Other horrifying information from the NYT article is the hosting of disease parties by anti-vax parents, where their unvaccinated children are exposed to viruses like varicella or measles (presumably from an already sick child in attendance) in an effort to develop natural immunity. I have no idea why this activity doesn’t constitute child endangerment. To justify the parties, Linda Palmer gives the following eye-rolling quote to the NYT, which was no doubt delivered with all the insensible calm that befits it: “It is a very common thing in the natural-health oriented world.” (So is mumps orchitis, but try explaining that to your boy.) Palmer, however, decided against sending her son to a measles party, with the excuse that she feared her son would be ostracized if he became ill, not that she feared her son would become ill.

Even more disturbing is the tolerance of an anti-vaccination attitude by some physicians. The NYT interviewed San Clemente pediatrician Robert W. Sears, who admitted that vaccination should not be mandated. He acknowledged that approximately 20% of his patients are not vaccinated and that another 20% are only partially vaccinated. With statistics like those, it behooves Sears to post infectious-disease warnings in his waiting room.

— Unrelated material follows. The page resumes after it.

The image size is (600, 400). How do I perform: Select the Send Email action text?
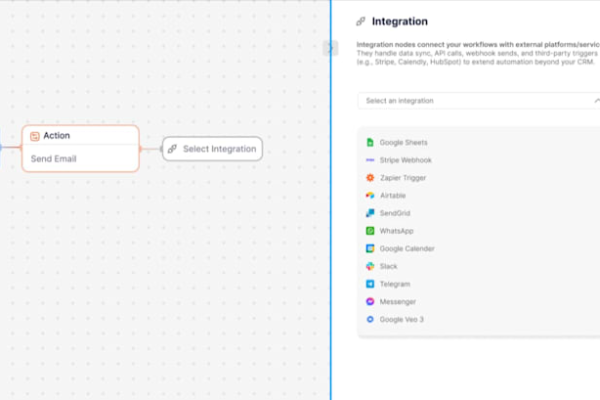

One issue not addressed in the NYT article is that of liability, should a vaccinated child or a child too young to receive vaccination acquire a preventable infection from a child who has not been vaccinated on the basis of a personal-belief exemption.

*If only I could mandate that Linda Palmer, Julie Chiariello, Sybil Carlson, and like-minded parents watch this video on a loop until they come to their senses.

bmartin (1127 Posts)

A native East Tennessean, Barbara Martin is a formerly practicing, board-certified neurologist who received her BS (psychology, summa cum laude) and MD from Duke University before completing her postgraduate training (internship, residency, fellowship) at the Hospital of the University of Pennsylvania in Philadelphia. She has worked in academia, private practice, medical publishing, drug market research, and continuing medical education (CME). For the last 3 years, she has worked in a freelance capacity as a medical writer, analyst, and consultant. Follow Dr. Barbara Martin on and Twitter.


  1. I see Dr. Martin’s stupidity-induced emesis and raise her several irrationality-related chunks. The problem is not with California per se, but with the rapidly diminishing role of critical thought and respect for empirical validation in the entire United States.
    In a society which holds that all “belief” must be respected, it becomes harder and harder to convince people that ideas–even nutty ones–should be evaluated by scientific study and peer review. I’m sure these people would say that “science is just a theory, etc.” or some other ill-informed, relativistic cliche.
    This story should remind us to respect science and rational thought more than belief. Science is directly responsible for the health of our children and for our survival. All ideas and “theories” are not created equal. The scientific process is what stands between us and the dark ages.

  2. Thanks, Chicago Rationalist. California was a “hook” for the blog post, but perhaps not a very accurate or successful one. As you indicate, the general nuttiness for which Californians have become known is now endemic throughout the country. Sadly there are even now Midwesterners who have abandoned rational thought.